TASK PROMPT:
Copy out the part of the records that opens with the line containing "Open order details via Details anzeigen" and closes at the end of the records, requests included. Multiply every coordinate in the answers by 1.15 and round to whole numbers, rounding halves up; leave all other numbers unchanged.
____
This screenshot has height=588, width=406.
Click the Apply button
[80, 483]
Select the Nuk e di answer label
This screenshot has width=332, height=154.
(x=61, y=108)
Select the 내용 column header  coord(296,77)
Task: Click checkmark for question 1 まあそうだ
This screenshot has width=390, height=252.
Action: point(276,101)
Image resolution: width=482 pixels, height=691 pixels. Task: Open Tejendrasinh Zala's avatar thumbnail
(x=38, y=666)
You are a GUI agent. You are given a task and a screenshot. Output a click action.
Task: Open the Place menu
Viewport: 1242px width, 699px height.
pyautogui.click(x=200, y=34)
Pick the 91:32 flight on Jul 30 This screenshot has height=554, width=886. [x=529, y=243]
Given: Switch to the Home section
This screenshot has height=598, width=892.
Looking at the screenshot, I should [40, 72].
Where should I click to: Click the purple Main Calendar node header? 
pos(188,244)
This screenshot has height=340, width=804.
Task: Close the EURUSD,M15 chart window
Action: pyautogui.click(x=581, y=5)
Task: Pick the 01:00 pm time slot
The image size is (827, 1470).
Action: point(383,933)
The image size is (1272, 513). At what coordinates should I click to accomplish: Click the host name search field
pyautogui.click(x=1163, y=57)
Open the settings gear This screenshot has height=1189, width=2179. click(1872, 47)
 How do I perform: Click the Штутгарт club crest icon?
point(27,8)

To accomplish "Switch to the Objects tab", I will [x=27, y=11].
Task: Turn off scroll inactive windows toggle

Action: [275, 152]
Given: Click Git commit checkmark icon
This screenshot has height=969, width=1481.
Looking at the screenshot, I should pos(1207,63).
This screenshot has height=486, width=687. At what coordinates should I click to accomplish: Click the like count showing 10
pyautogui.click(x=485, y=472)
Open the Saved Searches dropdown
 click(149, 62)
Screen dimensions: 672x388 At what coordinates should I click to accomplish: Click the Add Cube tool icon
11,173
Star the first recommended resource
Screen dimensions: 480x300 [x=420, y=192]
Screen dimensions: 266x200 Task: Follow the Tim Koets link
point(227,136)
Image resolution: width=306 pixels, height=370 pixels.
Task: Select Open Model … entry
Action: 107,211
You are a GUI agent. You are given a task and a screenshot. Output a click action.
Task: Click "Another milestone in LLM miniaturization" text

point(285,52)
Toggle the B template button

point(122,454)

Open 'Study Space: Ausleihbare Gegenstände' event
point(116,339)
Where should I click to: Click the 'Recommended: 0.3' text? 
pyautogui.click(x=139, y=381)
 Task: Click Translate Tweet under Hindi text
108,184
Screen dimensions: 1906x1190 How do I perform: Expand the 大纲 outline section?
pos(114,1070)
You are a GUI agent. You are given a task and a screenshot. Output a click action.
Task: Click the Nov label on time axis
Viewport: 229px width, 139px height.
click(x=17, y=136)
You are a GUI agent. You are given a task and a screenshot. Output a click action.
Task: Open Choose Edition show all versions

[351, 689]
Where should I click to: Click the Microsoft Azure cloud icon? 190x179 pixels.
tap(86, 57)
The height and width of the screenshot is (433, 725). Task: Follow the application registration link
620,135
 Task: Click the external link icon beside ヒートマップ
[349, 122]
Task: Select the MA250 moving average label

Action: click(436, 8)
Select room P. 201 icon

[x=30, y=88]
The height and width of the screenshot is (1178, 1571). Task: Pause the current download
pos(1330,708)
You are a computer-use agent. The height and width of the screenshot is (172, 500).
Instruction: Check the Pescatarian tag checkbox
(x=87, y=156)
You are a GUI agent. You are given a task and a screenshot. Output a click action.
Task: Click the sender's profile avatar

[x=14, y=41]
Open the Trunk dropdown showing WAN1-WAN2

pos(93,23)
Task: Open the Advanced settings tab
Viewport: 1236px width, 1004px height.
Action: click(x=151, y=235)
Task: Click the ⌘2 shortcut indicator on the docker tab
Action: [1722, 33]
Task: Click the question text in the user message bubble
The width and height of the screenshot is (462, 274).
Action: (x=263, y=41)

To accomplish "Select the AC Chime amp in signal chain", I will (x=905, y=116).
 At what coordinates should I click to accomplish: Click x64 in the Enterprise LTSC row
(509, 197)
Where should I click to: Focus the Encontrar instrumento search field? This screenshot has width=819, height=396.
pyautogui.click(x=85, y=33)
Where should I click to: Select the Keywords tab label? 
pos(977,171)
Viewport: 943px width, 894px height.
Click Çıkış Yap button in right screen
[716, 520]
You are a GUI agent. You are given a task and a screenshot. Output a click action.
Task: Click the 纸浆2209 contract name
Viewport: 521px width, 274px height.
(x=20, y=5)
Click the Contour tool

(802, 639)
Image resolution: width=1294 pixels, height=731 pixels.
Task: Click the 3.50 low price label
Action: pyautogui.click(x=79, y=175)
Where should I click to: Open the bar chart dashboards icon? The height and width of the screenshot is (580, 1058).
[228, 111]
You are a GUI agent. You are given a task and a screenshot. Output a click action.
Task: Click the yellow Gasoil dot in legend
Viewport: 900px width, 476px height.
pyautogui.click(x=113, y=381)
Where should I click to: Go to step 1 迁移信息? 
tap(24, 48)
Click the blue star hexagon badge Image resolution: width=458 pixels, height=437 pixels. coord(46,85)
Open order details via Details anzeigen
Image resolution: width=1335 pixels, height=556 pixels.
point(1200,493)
____
WRITTEN ANSWER:
Open order details via Details anzeigen
Image resolution: width=1335 pixels, height=556 pixels.
point(1380,567)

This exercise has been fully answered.